L'expédition est divisée en six étapes (deux étapes annuelles) afin de permettre l'échange de matériel entre l'été et l'hiver d'une part mais aussi pour relancer les négociations en vue de l'obtention des autorisations spéciales qui ne sont valables qu'une année. Pas moins de cinq permissions sont nécessaires pour un parcours en zone strictement réglementée: celles du Service Fédéral des Frontières, la Sécurité de l'Etat (ex KGB), Quartier Général des Forces Armées, du Ministère des Sciences et de la Technologie et du Comité d'Etat pour les Affaires du Nord, sans parler des permis pour le téléphone satellite et la balise de détresse obligatoire. Peut-on concevoir tant de paperasseries pour tout bonnement se hasarder à percevoir la beauté du monde ?
Ce projet est tout autant un défi administratif que sportif. L'obtention du port d'une arme de chasse m'ayant été refusée pour la première étape, c'est auprès du Ministre de l'Intérieur en personne que les tractations sont à présent engagées.
Mon prochain parcours hivernal s'effectue sur la banquise fréquentée par l'ours polaire. A l'intérieur des terres, j'envisage de me déplacer en traîneau à rennes sur certains tronçons de la toundra sibérienne où les loups sont nombreux.

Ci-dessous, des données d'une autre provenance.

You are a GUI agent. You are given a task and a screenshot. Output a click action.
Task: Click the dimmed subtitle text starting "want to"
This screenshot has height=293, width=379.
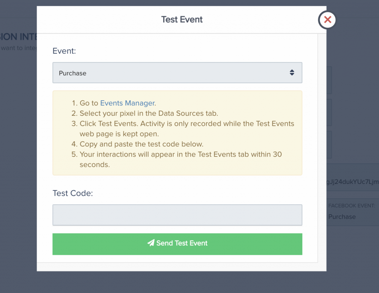click(19, 48)
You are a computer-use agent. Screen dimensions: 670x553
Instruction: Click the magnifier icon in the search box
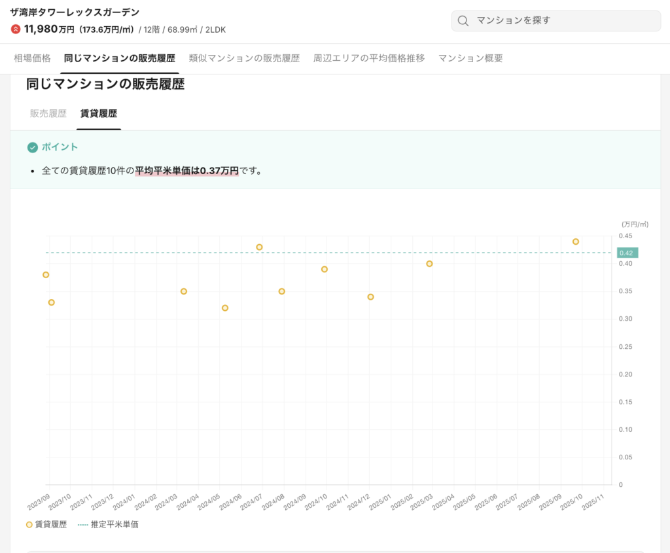(x=463, y=21)
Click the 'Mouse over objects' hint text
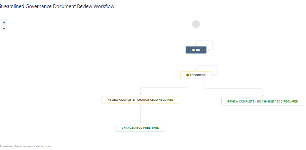 [26, 146]
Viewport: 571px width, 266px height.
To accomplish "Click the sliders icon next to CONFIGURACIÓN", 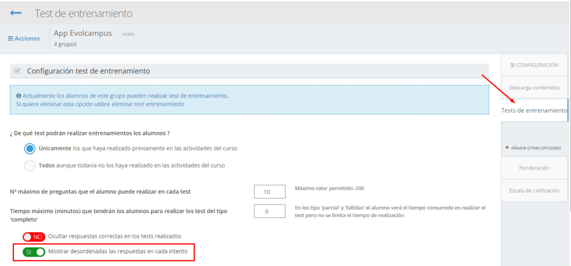I will pyautogui.click(x=512, y=65).
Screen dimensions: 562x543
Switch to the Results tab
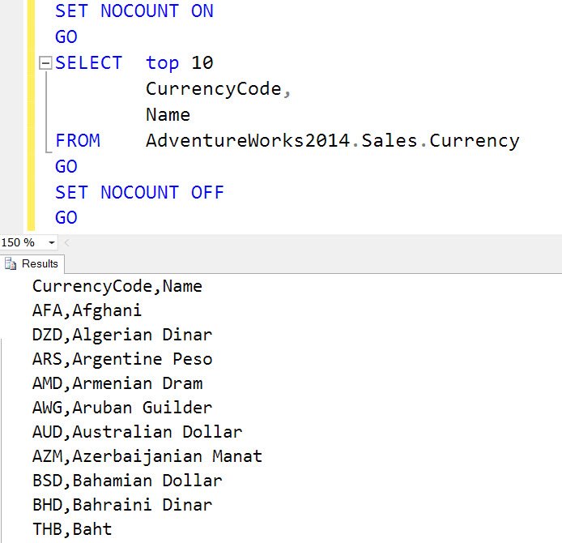[x=32, y=264]
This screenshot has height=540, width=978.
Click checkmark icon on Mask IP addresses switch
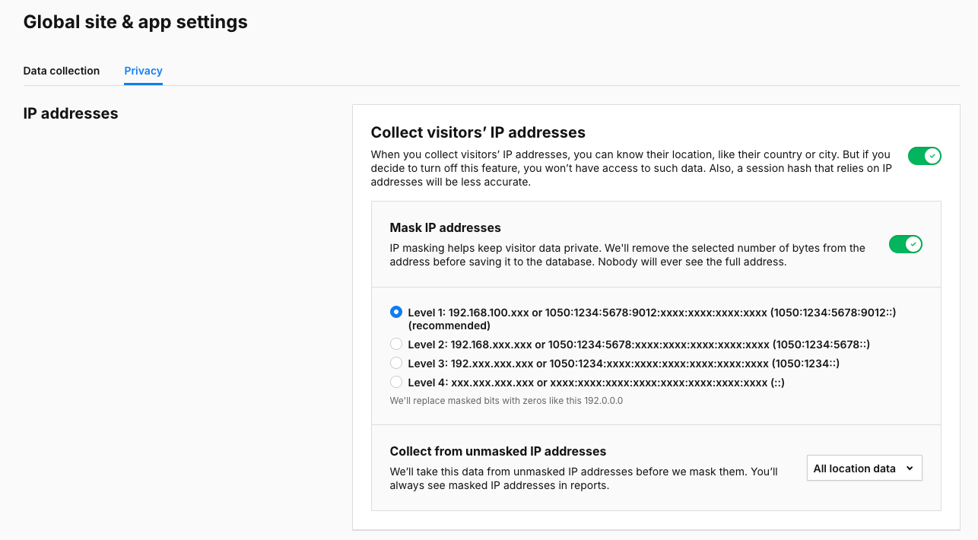click(x=913, y=244)
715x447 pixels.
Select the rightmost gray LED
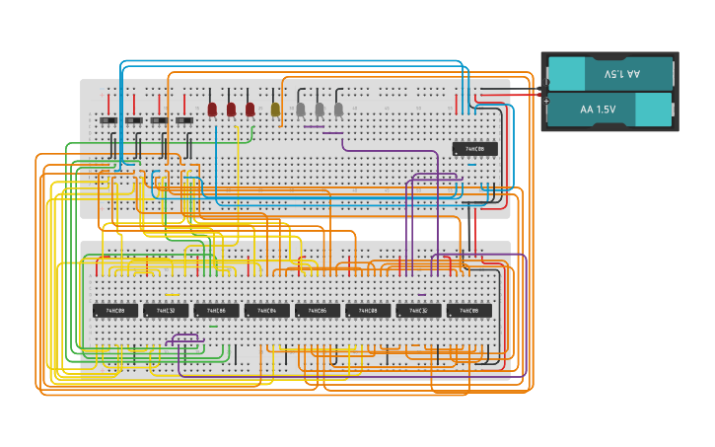click(x=338, y=110)
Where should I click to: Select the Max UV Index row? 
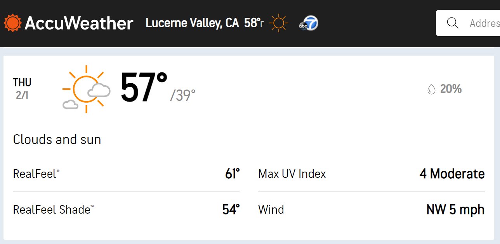(x=372, y=174)
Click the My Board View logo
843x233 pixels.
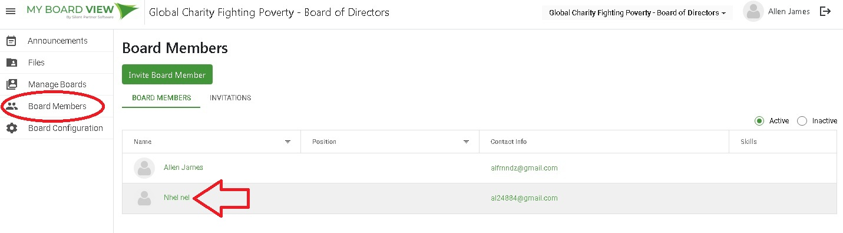tap(83, 11)

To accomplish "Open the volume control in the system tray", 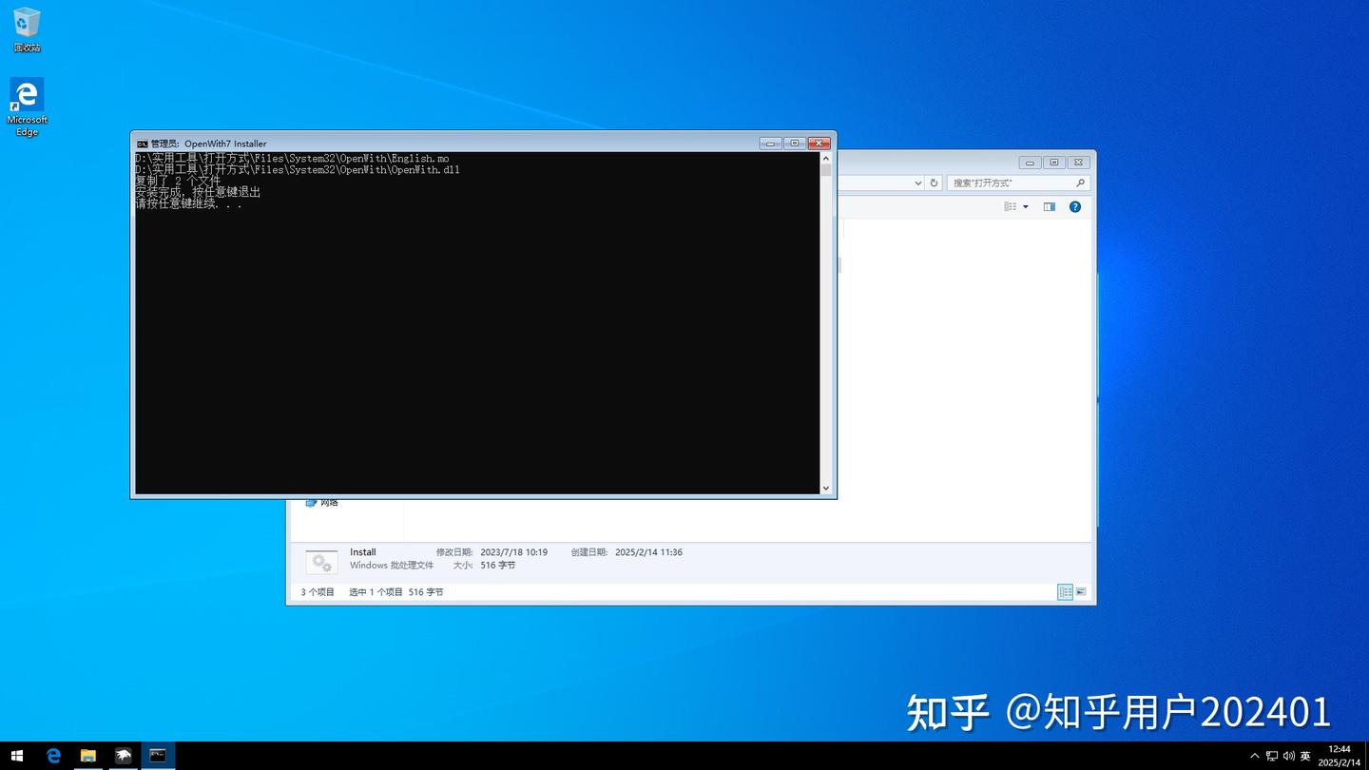I will [x=1289, y=755].
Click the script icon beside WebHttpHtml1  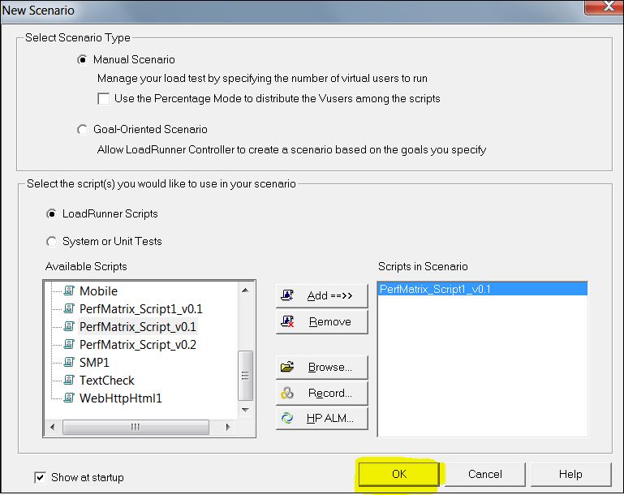click(69, 398)
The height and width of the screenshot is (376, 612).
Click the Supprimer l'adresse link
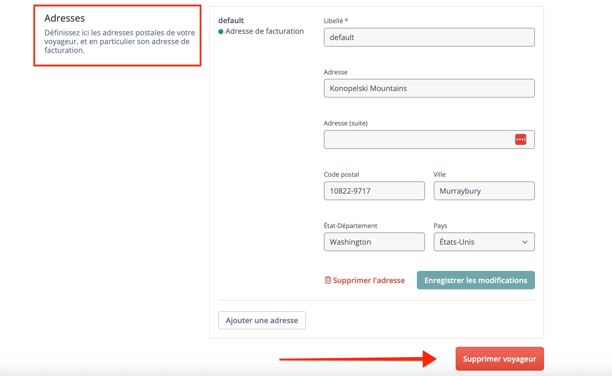coord(369,280)
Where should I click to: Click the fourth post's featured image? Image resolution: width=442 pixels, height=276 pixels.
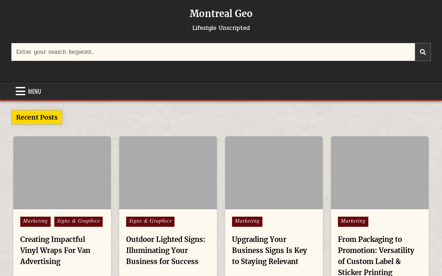pyautogui.click(x=379, y=173)
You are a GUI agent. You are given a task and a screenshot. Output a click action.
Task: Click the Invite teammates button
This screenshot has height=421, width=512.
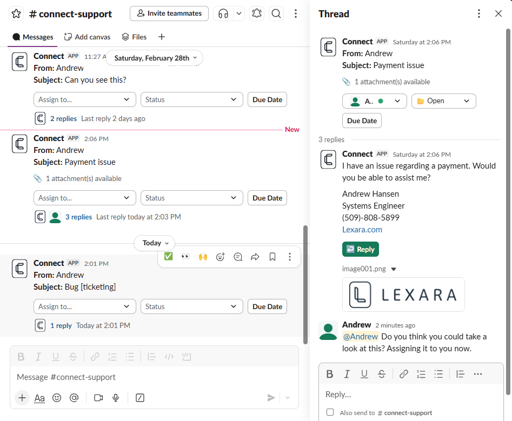[169, 14]
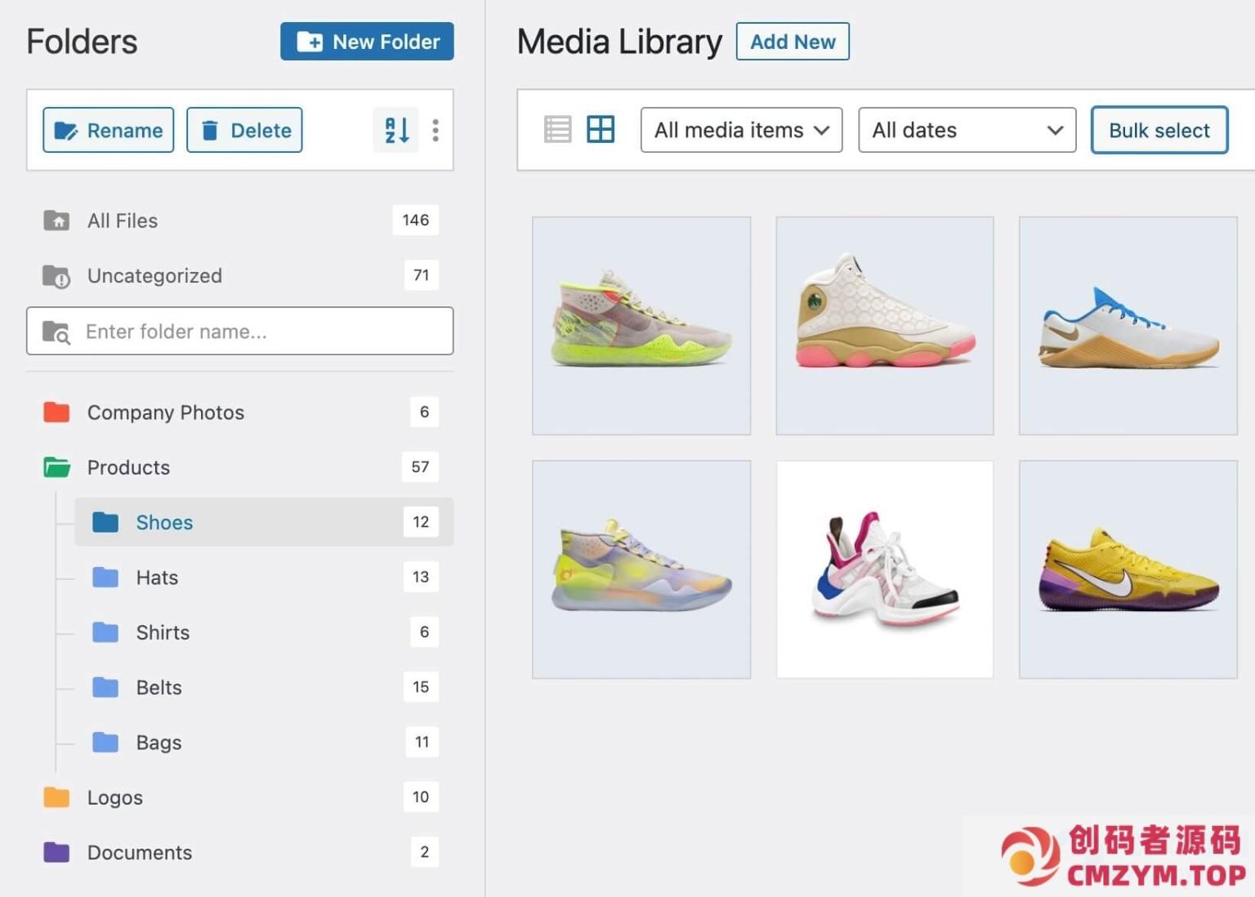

Un fusil est donc indispensable pour protéger non seulement mon attelage, mais aussi ma modeste personne.
Quoiqu'il en soit, il me faut attendre que les grands froids viennent figer le paysage dans son manteau de glace afin de reprendre ma marche vers l'Est. Malgré l'extrême difficulté du parcours avenir, il me tarde de m'engager dans cette longue hivernale au cour de la nuit polaire en faisant, cette fois, ma trace dans la neige fraîche.
Septembre 2000 : 200 km pour retrouver la mer
Après avoir remonté depuis Arkhangelsk les rivières Dvina et Pinéga avec beaucoup d'efforts, Gilles a atteint la ligne de partage des eaux et vogue sur la rivière Kouloï.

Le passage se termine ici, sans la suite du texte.